START THE RECORDS

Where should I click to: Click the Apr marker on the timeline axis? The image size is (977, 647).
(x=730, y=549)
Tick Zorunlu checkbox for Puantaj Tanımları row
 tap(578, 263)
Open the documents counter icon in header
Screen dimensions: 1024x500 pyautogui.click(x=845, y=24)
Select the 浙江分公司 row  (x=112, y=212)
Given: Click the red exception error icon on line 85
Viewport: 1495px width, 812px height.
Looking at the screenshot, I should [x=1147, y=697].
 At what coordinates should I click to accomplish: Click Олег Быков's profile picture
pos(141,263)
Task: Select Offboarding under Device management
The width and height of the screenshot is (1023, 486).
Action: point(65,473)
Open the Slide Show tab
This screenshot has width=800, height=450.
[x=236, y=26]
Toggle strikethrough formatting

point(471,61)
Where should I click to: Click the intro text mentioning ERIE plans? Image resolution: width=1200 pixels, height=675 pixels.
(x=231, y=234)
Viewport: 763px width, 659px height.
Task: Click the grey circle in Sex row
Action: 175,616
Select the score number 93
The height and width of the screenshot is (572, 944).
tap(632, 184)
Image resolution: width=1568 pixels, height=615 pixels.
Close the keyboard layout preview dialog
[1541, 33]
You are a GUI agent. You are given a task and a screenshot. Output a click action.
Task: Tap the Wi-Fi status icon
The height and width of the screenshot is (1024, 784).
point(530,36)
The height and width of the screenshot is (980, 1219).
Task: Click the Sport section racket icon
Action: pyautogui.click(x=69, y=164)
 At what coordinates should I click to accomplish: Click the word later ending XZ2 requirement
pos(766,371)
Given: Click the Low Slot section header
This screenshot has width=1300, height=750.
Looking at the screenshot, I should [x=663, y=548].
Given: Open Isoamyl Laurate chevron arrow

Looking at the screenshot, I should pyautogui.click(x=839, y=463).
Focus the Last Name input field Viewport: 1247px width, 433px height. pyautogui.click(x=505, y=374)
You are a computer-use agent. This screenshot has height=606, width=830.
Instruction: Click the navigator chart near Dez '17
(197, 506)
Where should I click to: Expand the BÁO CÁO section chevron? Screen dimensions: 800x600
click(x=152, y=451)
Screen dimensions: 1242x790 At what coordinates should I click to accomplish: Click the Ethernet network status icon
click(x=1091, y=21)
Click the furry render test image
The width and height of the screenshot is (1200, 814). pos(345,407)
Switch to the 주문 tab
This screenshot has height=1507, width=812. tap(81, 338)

END THE RECORDS

- ACTIVITY
Note which lines carry the word "agent" in the material, then copy each of them.

- EXERCISE OUTPUT
You are a GUI agent. You are given a task and a screenshot. Output a click action.
You are a computer-use agent. This screenshot has height=606, width=830.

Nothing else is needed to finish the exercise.